We reused existing patient data available from a local EHR system in the context of melanoma surveillance. In combination with the local melanoma registry additional follow-up visits and laboratory data to the event log were identified. Creating the log file using a procedural programming approach allowed us to add pre-processing steps. For example we tagged patients that successfully terminate the process (i.e. still in the surveillance program (IN_FUP)) during the creation of the log file based on the time they did not show up before the end (i.e. time boxes missed). Beside the melanoma registry, more than 70 other registries are documented in the RDA platform.
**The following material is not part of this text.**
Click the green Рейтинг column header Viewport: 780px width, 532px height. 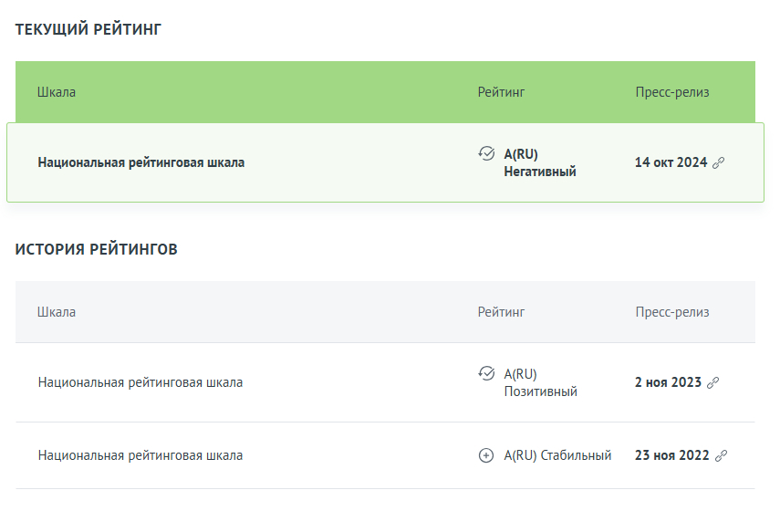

In a current master thesis a mapping of the melanoma registry data from the RDA data model [19] to the i2b2 star schema [17] and the OMOP common data model [18] is performed. By adapting our approach to these two widely used data models a greater variety of data could be made available to process mining and conformance checking in particular.
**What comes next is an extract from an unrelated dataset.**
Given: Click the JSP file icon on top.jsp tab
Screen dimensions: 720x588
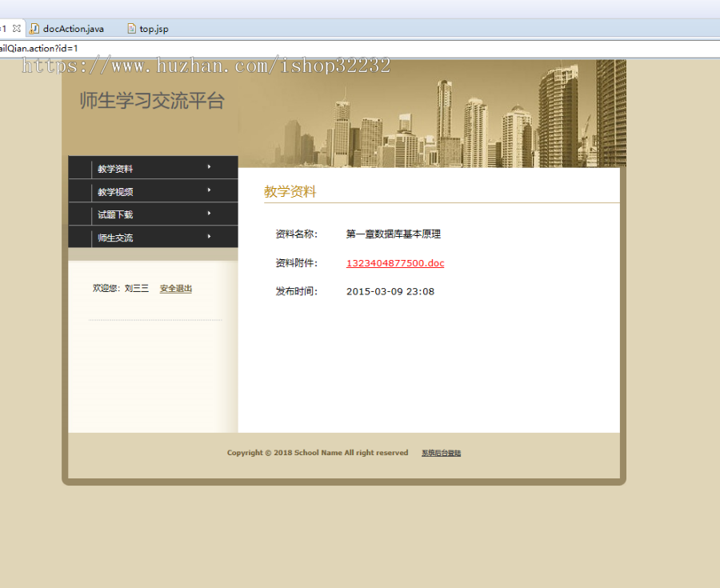Looking at the screenshot, I should point(130,28).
5.2 Guideline Compliance Checking

In our approach we pushed the time dimension into the process structure to be able to use the conformance checking capabilities of ProM on imperative models. However, there are two viable alternative approaches: (1) Using a data-aware alignment algorithm would allow to keep the time dimension hidden in the data, thus naming the follow-up visits just follow-up, avoiding the initially confusing time boxing notation (e.g. I_F_00_3Q). However, we decided to use our naming approach to make all (missing) steps easily visible in the model. (2) The current version of the ProM framework also includes a declarative mining module that derives sets of constraints in form of a declarative model from log files and offers also conformance checking [13, 21]. This needs further investigation, especially in the preparation of a correct declarative constraint set based on the guideline as well as an adapted real log to be replayed.

5.3 Medical Implications

In [12] the prognosis among patients with thin melanomas depending on the surveillance compliance was analyzed. Patients were considered to be compliant with the follow-up regimen if they had at least one annual follow-up examination and non-compliant if they had follow-up intervals of more than one year. They showed that compliant patients before the onset of recurrence had a significantly better prognosis than non-compliant patients.
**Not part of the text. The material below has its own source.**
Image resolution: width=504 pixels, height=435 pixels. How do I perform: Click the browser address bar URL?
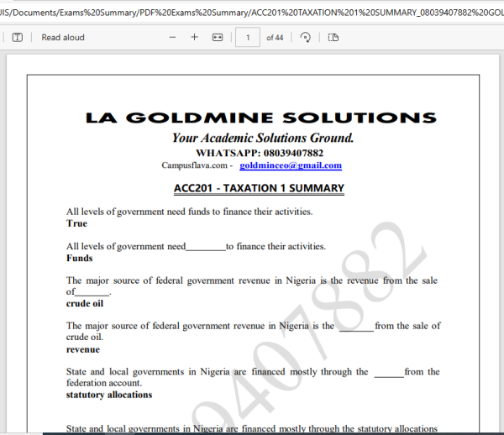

When using our calculated fitness instead of the fixed time-intervals to evaluate the survival, the same effect can be observed in our data as seen in Fig. 6. We sampled all 246 patients that stayed in follow-up for more than two years based on their fitness value into three equal-sized groups and used the Kaplan–Meier estimator for survival analysis. The survival probability of patients with a high guideline compliance after five years is about 5% higher compared to the least compliant group. However, adding the patients that stayed for less than 2 years to the estimator, looking at all 358 patients in follow-up, showed a reversed effect. The main reason was that higher fitness is easier to achieve with a shorter stay and many with a short stay died early, e.g. after being staged in IV and the first follow-up visit.

Fig. 6.
figure 6

Survival analysis for all 246 patients that stayed in follow-up for more than two years, sampled into three equal-sized groups depending on their fitness.

The compliance calculated and formalized using the fitness using MPE is very promising. Yet it has to be further analyzed under which circumstances it correlates to the outcome of the patients. Further we plan to analyze how the compliance affects the tumor progression of the patients, i.e. if patients with a higher compliance are less likely to progress to a higher AJCC stage.